Centralizing Customer Service
Following the BPR principle of centralization, many companies brought field office customer support to centralized call centers. This resulted in many positive outcomes. First, customer service improved. Often customers would have a hard time reaching someone at their local field office. With a large call-center, it has been proven that customers get their calls answered faster, with fewer customer service reps needed. Second, consistency and standardization is easier to achieve because training and deploying tools in a centralized call center is simpler than a nationwide field office network.
BPR heralded the adoption of inside sales organizations. Using inside sales reps, who receive and make phone calls to customers from a call center, companies are able to provide better service by allowing customers to reach their sales rep quickly, versus trying to reach a field sales rep who is probably driving to visit customers. The adoption of an Inside Sales Department changed the economics of selling, allowing deeper selling to smaller customers who previously may have felt ignored.
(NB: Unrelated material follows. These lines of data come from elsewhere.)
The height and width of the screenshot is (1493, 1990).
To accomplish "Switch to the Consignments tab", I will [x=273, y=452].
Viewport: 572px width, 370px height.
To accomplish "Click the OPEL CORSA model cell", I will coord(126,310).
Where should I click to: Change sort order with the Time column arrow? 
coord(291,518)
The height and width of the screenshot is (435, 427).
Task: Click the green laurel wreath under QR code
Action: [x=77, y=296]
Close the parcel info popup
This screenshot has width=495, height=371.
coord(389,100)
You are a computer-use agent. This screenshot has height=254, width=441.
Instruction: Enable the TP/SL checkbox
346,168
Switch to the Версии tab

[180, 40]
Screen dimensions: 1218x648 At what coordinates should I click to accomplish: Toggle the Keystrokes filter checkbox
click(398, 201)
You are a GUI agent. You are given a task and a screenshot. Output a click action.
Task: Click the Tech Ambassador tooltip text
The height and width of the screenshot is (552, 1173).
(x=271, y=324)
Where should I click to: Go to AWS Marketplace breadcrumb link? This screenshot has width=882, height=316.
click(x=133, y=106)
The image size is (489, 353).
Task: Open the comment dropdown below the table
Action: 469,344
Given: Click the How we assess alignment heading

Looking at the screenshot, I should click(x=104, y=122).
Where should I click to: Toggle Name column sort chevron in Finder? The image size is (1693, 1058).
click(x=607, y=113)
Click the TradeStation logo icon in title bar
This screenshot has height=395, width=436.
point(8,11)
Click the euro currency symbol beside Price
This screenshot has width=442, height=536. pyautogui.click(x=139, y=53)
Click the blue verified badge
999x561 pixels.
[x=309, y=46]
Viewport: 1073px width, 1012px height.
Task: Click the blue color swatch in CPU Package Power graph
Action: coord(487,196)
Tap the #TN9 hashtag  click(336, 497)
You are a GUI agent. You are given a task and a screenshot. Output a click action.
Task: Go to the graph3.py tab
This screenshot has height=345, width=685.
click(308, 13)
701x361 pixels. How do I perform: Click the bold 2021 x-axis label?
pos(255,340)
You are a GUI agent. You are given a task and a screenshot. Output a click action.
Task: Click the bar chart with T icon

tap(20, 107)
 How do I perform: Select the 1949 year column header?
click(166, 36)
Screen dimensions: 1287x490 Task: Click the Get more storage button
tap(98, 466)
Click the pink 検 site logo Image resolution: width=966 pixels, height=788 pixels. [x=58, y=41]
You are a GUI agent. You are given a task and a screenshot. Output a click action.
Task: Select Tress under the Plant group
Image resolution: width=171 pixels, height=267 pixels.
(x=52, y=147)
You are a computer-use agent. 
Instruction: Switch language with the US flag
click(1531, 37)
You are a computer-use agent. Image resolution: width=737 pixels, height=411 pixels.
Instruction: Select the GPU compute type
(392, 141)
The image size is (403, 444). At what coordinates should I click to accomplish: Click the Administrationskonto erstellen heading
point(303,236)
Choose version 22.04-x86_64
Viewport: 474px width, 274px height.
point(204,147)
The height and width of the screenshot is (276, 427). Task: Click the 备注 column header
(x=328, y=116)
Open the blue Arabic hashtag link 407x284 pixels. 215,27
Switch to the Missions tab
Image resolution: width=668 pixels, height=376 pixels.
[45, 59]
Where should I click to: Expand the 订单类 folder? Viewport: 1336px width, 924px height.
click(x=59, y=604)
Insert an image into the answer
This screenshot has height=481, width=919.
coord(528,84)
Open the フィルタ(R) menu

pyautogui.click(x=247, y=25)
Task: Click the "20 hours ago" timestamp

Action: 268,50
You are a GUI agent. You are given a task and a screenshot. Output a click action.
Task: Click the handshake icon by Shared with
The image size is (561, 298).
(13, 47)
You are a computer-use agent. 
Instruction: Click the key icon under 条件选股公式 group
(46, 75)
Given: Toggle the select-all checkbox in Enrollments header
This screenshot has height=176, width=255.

Work Elimination versus Streamlining
In a famous case study, Ford Motor was able to reduce the number of people in their accounts payable department by 90%. Accounts payable collects supplier invoices, reconciles them against receipt of parts to the Ford assembly plan and gets the supplier paid. The re-engineered process did away with invoices and instead paid suppliers based on the number of vehicles completed and the components from suppliers installed on these vehicles.